# PROVIDED ENTRIES:
────────────────────────────────────────

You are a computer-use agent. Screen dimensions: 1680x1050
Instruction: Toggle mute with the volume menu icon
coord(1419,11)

────────────────────────────────────────

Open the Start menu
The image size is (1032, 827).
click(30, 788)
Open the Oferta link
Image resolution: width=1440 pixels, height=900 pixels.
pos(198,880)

────────────────────────────────────────

# WHAT THE TASK REQUIRES:
Reproduce the records verbatim, starting at the line containing "You are a computer-use" and ending at the line containing "coord(1419,11)".

# THE RESPONSE:
You are a computer-use agent. Screen dimensions: 1680x1050
Instruction: Toggle mute with the volume menu icon
coord(1419,11)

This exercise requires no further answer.